# SUPPLIED RECORDS start
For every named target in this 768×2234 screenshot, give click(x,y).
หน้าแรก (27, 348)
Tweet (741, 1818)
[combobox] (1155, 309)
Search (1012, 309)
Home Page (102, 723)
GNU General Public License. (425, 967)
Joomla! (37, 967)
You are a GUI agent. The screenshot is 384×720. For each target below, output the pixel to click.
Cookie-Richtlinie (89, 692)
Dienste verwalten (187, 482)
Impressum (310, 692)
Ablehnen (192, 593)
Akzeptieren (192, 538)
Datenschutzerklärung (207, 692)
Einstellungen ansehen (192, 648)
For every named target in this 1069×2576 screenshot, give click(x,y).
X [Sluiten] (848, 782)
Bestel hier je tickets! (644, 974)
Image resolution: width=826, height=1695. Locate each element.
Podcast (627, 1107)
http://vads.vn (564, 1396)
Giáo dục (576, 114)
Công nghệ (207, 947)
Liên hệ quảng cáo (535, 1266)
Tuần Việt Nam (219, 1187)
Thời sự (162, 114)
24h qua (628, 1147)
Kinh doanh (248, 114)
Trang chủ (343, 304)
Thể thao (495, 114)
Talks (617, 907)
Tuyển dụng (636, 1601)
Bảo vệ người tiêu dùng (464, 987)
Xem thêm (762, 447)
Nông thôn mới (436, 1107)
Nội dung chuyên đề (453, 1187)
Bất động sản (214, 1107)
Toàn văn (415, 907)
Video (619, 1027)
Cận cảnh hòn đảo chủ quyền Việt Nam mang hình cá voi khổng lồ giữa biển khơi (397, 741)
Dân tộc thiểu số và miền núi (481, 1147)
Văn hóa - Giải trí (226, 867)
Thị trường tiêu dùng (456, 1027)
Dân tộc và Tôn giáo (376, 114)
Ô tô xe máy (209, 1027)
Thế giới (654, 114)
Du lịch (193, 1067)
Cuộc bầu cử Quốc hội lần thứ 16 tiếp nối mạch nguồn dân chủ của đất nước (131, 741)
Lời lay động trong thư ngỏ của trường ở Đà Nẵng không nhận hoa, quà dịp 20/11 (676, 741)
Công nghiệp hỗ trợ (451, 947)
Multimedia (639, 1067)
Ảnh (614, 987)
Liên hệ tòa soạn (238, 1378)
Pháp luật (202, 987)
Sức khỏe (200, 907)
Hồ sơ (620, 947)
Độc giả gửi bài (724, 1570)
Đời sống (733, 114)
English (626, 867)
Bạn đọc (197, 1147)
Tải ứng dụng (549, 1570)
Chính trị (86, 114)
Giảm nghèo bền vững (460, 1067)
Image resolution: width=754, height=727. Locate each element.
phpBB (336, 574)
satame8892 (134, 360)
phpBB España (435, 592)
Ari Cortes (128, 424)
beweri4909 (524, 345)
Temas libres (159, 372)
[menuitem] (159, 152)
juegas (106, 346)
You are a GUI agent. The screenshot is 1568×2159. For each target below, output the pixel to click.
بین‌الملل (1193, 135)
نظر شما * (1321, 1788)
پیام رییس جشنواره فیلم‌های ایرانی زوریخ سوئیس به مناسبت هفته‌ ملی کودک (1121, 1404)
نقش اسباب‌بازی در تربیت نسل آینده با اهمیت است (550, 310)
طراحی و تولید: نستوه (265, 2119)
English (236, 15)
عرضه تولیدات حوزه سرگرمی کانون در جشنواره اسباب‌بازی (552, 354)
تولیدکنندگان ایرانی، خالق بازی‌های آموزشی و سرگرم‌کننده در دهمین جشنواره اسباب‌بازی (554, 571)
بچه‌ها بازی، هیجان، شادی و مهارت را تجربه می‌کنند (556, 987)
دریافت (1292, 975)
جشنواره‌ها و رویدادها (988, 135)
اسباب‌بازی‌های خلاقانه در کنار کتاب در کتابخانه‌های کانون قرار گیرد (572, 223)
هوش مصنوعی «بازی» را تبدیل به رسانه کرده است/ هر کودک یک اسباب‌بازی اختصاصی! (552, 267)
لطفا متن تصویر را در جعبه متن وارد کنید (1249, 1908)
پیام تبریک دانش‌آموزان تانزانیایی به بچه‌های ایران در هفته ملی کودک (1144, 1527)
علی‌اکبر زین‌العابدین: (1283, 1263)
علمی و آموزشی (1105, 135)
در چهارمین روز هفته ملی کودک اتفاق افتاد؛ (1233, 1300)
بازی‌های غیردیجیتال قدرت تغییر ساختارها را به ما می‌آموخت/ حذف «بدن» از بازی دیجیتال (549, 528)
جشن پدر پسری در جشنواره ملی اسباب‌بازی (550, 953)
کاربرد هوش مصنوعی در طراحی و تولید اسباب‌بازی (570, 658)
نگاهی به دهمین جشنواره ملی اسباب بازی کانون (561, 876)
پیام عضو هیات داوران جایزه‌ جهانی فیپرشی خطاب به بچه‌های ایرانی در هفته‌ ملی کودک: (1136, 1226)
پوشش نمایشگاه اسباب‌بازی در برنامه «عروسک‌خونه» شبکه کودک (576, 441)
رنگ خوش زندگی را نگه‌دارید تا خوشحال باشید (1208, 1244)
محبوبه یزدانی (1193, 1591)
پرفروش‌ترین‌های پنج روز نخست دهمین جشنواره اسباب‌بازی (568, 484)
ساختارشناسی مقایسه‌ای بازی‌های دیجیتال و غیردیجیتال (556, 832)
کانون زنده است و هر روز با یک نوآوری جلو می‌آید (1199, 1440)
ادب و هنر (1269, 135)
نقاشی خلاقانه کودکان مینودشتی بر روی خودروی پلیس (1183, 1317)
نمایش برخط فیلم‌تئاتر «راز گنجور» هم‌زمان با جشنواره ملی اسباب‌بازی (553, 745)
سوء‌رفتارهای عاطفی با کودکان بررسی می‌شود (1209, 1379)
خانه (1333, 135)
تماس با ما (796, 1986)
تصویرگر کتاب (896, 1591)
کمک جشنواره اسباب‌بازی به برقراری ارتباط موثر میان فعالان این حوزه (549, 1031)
# SUPPLIED RECORDS end
EXERCISE TASK: Can you write out the listing above again, swapping "Tải ứng dụng" for "Tải app" and leaving every other line as it is?

REPLY TO THE TASK:
For every named target in this 768×2234 screenshot, give click(x,y).
หน้าแรก (27, 348)
Tweet (741, 1818)
[combobox] (1155, 309)
Search (1012, 309)
Home Page (102, 723)
GNU General Public License. (425, 967)
Joomla! (37, 967)
You are a GUI agent. The screenshot is 384×720. For each target below, output the pixel to click.
Cookie-Richtlinie (89, 692)
Dienste verwalten (187, 482)
Impressum (310, 692)
Ablehnen (192, 593)
Akzeptieren (192, 538)
Datenschutzerklärung (207, 692)
Einstellungen ansehen (192, 648)
For every named target in this 1069×2576 screenshot, give click(x,y).
X [Sluiten] (848, 782)
Bestel hier je tickets! (644, 974)
Image resolution: width=826, height=1695. Locate each element.
Podcast (627, 1107)
http://vads.vn (564, 1396)
Giáo dục (576, 114)
Công nghệ (207, 947)
Liên hệ quảng cáo (535, 1266)
Tuần Việt Nam (219, 1187)
Thời sự (162, 114)
24h qua (628, 1147)
Kinh doanh (248, 114)
Trang chủ (343, 304)
Thể thao (495, 114)
Talks (617, 907)
Tuyển dụng (636, 1601)
Bảo vệ người tiêu dùng (464, 987)
Xem thêm (762, 447)
Nông thôn mới (436, 1107)
Nội dung chuyên đề (453, 1187)
Bất động sản (214, 1107)
Toàn văn (415, 907)
Video (619, 1027)
Cận cảnh hòn đảo chủ quyền Việt Nam mang hình cá voi khổng lồ giữa biển khơi (397, 741)
Dân tộc thiểu số và miền núi (481, 1147)
Văn hóa - Giải trí (226, 867)
Thị trường tiêu dùng (456, 1027)
Dân tộc và Tôn giáo (376, 114)
Ô tô xe máy (209, 1027)
Thế giới (654, 114)
Du lịch (193, 1067)
Cuộc bầu cử Quốc hội lần thứ 16 tiếp nối mạch nguồn dân chủ của đất nước (131, 741)
Lời lay động trong thư ngỏ của trường ở Đà Nẵng không nhận hoa, quà dịp 20/11 (676, 741)
Công nghiệp hỗ trợ (451, 947)
Multimedia (639, 1067)
Ảnh (614, 987)
Liên hệ tòa soạn (238, 1378)
Pháp luật (202, 987)
Sức khỏe (200, 907)
Hồ sơ (620, 947)
Độc giả gửi bài (724, 1570)
Đời sống (733, 114)
English (626, 867)
Bạn đọc (197, 1147)
Tải app (549, 1570)
Chính trị (86, 114)
Giảm nghèo bền vững (460, 1067)
Image resolution: width=754, height=727. Locate each element.
phpBB (336, 574)
satame8892 (134, 360)
phpBB España (435, 592)
Ari Cortes (128, 424)
beweri4909 (524, 345)
Temas libres (159, 372)
[menuitem] (159, 152)
juegas (106, 346)
You are a GUI agent. The screenshot is 1568×2159. For each target below, output the pixel to click.
بین‌الملل (1193, 135)
نظر شما * (1321, 1788)
پیام رییس جشنواره فیلم‌های ایرانی زوریخ سوئیس به مناسبت هفته‌ ملی کودک (1121, 1404)
نقش اسباب‌بازی در تربیت نسل آینده با اهمیت است (550, 310)
طراحی و تولید: نستوه (265, 2119)
English (236, 15)
عرضه تولیدات حوزه سرگرمی کانون در جشنواره اسباب‌بازی (552, 354)
تولیدکنندگان ایرانی، خالق بازی‌های آموزشی و سرگرم‌کننده در دهمین جشنواره اسباب‌بازی (554, 571)
بچه‌ها بازی، هیجان، شادی و مهارت را تجربه می‌کنند (556, 987)
دریافت (1292, 975)
جشنواره‌ها و رویدادها (988, 135)
اسباب‌بازی‌های خلاقانه در کنار کتاب در کتابخانه‌های کانون قرار گیرد (572, 223)
هوش مصنوعی «بازی» را تبدیل به رسانه کرده است/ هر کودک یک اسباب‌بازی اختصاصی! (552, 267)
لطفا متن تصویر را در جعبه متن وارد کنید (1249, 1908)
پیام تبریک دانش‌آموزان تانزانیایی به بچه‌های ایران در هفته ملی کودک (1144, 1527)
علی‌اکبر زین‌العابدین: (1283, 1263)
علمی و آموزشی (1105, 135)
در چهارمین روز هفته ملی کودک اتفاق افتاد؛ (1233, 1300)
بازی‌های غیردیجیتال قدرت تغییر ساختارها را به ما می‌آموخت/ حذف «بدن» از بازی دیجیتال (549, 528)
جشن پدر پسری در جشنواره ملی اسباب‌بازی (550, 953)
کاربرد هوش مصنوعی در طراحی و تولید اسباب‌بازی (570, 658)
نگاهی به دهمین جشنواره ملی اسباب بازی کانون (561, 876)
پیام عضو هیات داوران جایزه‌ جهانی فیپرشی خطاب به بچه‌های ایرانی در هفته‌ ملی کودک: (1136, 1226)
پوشش نمایشگاه اسباب‌بازی در برنامه «عروسک‌خونه» شبکه کودک (576, 441)
رنگ خوش زندگی را نگه‌دارید تا خوشحال باشید (1208, 1244)
محبوبه یزدانی (1193, 1591)
پرفروش‌ترین‌های پنج روز نخست دهمین جشنواره اسباب‌بازی (568, 484)
ساختارشناسی مقایسه‌ای بازی‌های دیجیتال و غیردیجیتال (556, 832)
کانون زنده است و هر روز با یک نوآوری جلو می‌آید (1199, 1440)
ادب و هنر (1269, 135)
نقاشی خلاقانه کودکان مینودشتی بر روی خودروی پلیس (1183, 1317)
نمایش برخط فیلم‌تئاتر «راز گنجور» هم‌زمان با جشنواره ملی اسباب‌بازی (553, 745)
سوء‌رفتارهای عاطفی با کودکان بررسی می‌شود (1209, 1379)
خانه (1333, 135)
تماس با ما (796, 1986)
تصویرگر کتاب (896, 1591)
کمک جشنواره اسباب‌بازی به برقراری ارتباط موثر میان فعالان این حوزه (549, 1031)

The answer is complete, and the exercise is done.